Overview

This trial is active, not recruiting.

Condition head and neck cancer
Treatments pre-treatment swallowing exercises, post-treatment swallowing exercises.
Sponsor University of Alabama at Birmingham
Collaborator American Academy of Otolaryngology-Head and Neck Surgery Foundation
Start date February 2006
End date December 2013
Trial size 90 participants
Trial identifier NCT00584129, F060123002

Summary

The purpose of this project is to determine if pre-treatment swallowing exercises can improve post-treatment swallowing function in patients undergoing radiation with or without chemotherapy for advanced squamous cell carcinoma of the head and neck.

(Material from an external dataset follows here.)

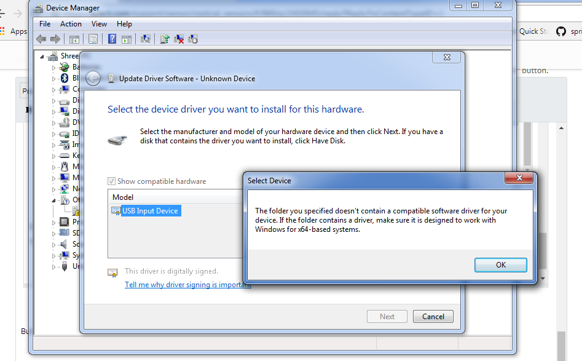This screenshot has height=361, width=582.
Task: Open Help using the blue question mark icon
Action: pyautogui.click(x=111, y=39)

United States No locations recruiting
Other Countries No locations recruiting

Study Design

Allocation randomized
Intervention model parallel assignment
Masking open label
Primary purpose supportive care
Arm
(Experimental)
Patients will receive pre-treatment swallowing exercises.
pre-treatment swallowing exercises
Swallowing exercises will be started pre-treatment with radiation.
(Active Comparator)
Post-treatment swallowing exercises.
post-treatment swallowing exercises.
Patients to start swallowing exercises after completion of radiation therapy.

Primary Outcomes

Measure
To test whether pre-treatment swallowing exercises compared with "usual care" (where exercises are taught post-treatment) improves quality of life in patients undergoing chemoradiation therapy for advanced head and neck cancer.
time frame: 8 weeks, 6 months, 12 months post radiation treatment

Secondary Outcomes

Measure
To test whether pre-treatment swallowing exercises compared with usual care improves secondary outcome measures related to dysphagia in this patient population.
time frame: 8 weeks, 6 mnths and 12 months post radiation.

Eligibility Criteria

Male or female participants at least 19 years old.

Inclusion Criteria: - Stage III or IV squamous cell cancer of teh pharynx and larynx - Patients who will be receiving chemoradiation - Age 19 years of age or older - Must sign informed consent. Exclusion Criteria: - Prior cancer diagnosis - Metastatic disease - Cognitive Impairment

Additional Information

Official title Determining the Efficacy of Pre-treatment Swallowing Therapy as a Means to Improve Dysphagia Quality of Life When Compared to Post-Treatment Therapy.
Principal investigator William R. Carroll, MD
Trial information was received from ClinicalTrials.gov and was last updated in March 2014.
Information provided to ClinicalTrials.gov by University of Alabama at Birmingham.